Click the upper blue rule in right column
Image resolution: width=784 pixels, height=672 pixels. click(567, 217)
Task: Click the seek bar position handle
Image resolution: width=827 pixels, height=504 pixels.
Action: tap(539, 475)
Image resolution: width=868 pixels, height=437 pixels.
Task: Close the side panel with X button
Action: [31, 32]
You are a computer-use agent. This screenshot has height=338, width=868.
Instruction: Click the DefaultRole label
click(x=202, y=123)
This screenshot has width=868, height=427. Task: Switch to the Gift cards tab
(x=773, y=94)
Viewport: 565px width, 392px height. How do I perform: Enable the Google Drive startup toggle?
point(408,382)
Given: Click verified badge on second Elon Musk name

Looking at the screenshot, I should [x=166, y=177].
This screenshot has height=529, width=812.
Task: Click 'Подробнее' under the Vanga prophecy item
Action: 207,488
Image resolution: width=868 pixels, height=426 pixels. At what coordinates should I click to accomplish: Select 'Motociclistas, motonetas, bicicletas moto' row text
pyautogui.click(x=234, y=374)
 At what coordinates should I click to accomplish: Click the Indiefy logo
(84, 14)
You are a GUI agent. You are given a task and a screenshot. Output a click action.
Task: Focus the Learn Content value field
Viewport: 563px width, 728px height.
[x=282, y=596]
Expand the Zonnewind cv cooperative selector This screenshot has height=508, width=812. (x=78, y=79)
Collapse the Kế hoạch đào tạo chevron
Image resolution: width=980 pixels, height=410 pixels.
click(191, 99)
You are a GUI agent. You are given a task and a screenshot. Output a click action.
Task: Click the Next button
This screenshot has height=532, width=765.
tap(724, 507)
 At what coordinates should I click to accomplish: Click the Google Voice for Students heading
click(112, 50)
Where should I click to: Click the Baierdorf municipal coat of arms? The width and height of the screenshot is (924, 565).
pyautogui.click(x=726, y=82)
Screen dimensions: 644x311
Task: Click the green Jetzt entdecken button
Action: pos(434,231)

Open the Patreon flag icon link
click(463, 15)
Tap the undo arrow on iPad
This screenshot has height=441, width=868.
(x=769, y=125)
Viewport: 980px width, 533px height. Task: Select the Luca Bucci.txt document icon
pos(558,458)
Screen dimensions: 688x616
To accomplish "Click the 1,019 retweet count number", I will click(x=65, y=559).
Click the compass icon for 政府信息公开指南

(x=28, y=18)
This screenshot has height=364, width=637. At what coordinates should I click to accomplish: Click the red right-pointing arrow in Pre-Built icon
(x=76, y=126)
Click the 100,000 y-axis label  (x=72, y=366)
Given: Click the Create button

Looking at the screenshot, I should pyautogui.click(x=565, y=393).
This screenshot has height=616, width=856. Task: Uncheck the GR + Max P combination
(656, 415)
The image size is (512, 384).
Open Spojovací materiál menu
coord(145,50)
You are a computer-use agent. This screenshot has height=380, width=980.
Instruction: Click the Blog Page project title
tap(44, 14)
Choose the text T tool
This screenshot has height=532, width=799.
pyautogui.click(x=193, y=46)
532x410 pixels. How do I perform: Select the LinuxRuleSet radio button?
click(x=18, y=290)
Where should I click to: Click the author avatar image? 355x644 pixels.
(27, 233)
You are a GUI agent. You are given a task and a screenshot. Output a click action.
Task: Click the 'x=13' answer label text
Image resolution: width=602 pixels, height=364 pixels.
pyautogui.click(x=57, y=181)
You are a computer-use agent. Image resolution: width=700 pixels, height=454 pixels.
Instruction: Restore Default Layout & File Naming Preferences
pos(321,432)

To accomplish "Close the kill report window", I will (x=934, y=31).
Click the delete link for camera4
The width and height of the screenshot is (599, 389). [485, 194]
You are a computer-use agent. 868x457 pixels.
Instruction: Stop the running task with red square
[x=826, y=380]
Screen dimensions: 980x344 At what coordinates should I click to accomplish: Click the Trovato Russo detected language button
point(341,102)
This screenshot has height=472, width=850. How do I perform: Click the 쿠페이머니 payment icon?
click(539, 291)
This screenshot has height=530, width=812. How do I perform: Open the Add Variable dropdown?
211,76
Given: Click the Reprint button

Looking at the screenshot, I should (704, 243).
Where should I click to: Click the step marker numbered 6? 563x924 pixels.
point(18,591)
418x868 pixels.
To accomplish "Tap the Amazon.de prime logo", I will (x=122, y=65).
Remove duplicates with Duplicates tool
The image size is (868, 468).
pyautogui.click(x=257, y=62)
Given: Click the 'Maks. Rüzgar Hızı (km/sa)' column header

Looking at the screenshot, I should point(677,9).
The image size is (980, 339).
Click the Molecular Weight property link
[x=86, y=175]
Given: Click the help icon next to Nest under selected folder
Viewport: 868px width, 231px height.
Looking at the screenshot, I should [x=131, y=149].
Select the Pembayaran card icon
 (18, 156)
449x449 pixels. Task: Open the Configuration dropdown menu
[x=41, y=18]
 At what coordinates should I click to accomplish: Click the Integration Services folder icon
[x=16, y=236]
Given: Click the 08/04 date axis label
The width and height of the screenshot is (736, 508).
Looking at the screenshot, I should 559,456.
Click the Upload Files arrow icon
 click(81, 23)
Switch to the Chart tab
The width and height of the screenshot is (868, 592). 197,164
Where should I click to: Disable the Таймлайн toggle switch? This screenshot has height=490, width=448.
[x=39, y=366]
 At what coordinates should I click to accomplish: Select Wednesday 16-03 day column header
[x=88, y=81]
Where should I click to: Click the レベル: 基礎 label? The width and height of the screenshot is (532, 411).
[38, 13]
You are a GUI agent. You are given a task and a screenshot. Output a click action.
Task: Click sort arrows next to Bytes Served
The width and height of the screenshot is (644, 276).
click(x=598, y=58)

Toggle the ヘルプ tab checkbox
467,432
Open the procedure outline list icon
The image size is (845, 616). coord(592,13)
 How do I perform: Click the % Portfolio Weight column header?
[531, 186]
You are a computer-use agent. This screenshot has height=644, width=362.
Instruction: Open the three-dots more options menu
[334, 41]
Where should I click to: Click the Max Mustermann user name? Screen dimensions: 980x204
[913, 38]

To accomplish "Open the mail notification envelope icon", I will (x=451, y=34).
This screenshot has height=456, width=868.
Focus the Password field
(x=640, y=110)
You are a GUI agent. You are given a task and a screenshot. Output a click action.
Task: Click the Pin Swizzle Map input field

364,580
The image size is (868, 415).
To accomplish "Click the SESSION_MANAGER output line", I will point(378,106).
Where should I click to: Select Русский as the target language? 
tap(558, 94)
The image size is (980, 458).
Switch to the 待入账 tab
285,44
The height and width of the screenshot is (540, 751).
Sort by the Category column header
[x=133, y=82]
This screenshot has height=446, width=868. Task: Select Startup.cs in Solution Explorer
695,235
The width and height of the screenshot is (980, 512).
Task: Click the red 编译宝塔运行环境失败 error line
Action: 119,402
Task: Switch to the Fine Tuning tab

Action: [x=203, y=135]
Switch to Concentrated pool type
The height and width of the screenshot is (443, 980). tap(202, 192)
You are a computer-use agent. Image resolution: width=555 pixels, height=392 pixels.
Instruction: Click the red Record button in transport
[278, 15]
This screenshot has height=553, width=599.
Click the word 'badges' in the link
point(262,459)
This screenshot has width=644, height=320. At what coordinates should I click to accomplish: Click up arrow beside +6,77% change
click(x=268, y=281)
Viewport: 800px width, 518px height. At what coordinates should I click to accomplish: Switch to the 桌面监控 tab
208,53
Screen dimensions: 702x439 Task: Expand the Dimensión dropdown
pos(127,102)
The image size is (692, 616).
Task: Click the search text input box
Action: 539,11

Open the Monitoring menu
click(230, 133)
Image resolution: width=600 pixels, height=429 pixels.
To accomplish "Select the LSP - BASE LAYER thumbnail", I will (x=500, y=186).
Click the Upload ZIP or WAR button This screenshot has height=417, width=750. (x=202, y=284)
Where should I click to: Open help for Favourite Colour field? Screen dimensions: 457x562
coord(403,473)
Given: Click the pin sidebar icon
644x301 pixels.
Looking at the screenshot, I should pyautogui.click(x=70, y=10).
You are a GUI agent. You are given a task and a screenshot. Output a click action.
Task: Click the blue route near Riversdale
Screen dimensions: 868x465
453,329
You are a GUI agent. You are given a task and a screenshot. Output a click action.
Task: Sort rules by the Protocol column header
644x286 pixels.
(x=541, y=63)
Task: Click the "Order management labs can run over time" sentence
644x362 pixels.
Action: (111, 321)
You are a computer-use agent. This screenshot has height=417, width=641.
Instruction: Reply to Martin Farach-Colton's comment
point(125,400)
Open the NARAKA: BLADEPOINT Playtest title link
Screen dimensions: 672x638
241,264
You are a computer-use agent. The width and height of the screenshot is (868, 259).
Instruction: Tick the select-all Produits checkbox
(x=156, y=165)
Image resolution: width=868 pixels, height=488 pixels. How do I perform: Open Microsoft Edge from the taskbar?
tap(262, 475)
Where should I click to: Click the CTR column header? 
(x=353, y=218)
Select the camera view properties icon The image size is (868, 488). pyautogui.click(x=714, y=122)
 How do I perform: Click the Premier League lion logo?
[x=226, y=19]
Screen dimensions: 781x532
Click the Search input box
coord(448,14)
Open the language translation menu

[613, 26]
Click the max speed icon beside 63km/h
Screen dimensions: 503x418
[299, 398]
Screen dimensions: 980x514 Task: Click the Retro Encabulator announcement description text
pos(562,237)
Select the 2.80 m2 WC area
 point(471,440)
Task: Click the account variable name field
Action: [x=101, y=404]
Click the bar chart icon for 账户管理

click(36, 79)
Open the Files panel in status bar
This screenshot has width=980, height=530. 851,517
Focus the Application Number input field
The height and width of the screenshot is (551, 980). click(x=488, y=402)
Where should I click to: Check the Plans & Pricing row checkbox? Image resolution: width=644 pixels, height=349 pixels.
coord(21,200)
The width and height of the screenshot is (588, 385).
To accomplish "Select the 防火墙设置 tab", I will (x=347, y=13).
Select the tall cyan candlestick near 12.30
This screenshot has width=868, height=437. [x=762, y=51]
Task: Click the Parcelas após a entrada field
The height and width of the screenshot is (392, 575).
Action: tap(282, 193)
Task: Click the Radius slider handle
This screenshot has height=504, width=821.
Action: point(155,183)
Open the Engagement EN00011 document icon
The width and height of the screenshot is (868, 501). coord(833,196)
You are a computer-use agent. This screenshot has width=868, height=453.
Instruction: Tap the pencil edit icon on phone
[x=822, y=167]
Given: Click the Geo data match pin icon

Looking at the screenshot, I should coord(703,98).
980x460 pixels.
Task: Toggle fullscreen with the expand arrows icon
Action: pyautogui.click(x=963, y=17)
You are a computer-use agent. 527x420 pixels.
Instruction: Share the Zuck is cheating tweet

-------------------------

Of all the lines in the data, count those that contain "computer" and give that figure with nothing else.

> [RESPONSE FOR THIS EXERCISE]:
10